Lisa R. Metsch of Columbia University's Mailman School of Public Health in New York and colleagues conducted a trial to assess the effectiveness of counseling in reducing STI incidence in nine STI clinics affiliated with the NIDA Drug Abuse Treatment Clinical Trials Network.
From April to December 2010, Project AWARE randomized 5,012 patients from the nine clinics to receive either brief patient-centered HIV risk-reduction counseling with a rapid HIV test or the rapid HIV test with information only.
Participants were assessed for multiple STIs at both the beginning of the study and six-month follow-up. The core elements of the counseling that the patients received included a focus on the patient's specific HIV/STI risk behavior and negotiation of realistic and achievable risk-reduction steps.
All participants were tested for Neisseria gonorrhoeae, Chlamydia trachomatis, Treponema pallidum or syphilis, herpes simplex virus 2 and HIV. Women were also tested for Trichomonas vaginalis.
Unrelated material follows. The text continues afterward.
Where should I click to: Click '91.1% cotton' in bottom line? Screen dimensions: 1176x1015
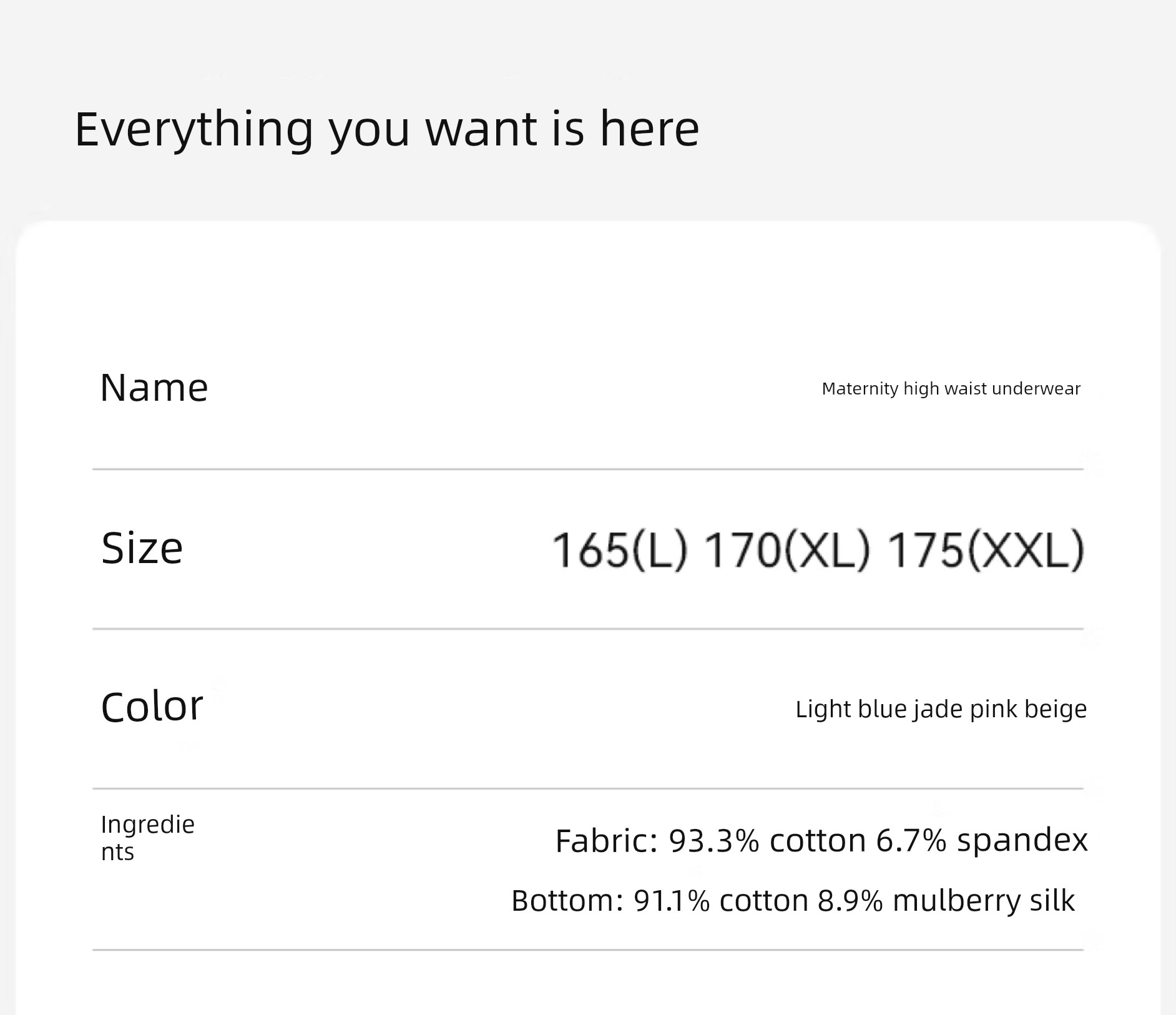pos(721,901)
The study, published in the Journal of the American Medical Association, found no difference in six-month composite STI incidence by study group: STI incidence was 12.3 percent in the counseling group and 11.1 percent in the information group. This pattern was consistent at all sites. Analyses by age group, race/ethnicity, and sex for heterosexuals also demonstrated no effect of counseling on STI rates, the study said.
"Despite the historical emphasis on risk-reduction counseling as integral to the HIV testing process, no contemporary data exist on the effectiveness of such counseling," Metsch said in a statement.
"Overall, these study findings lend support for reconsidering the role of counseling as an essential adjunct to HIV testing. This inference is further buttressed by the additional costs associated with counseling at the time of testing: without evidence of effectiveness, counseling cannot be considered an efficient use of resources."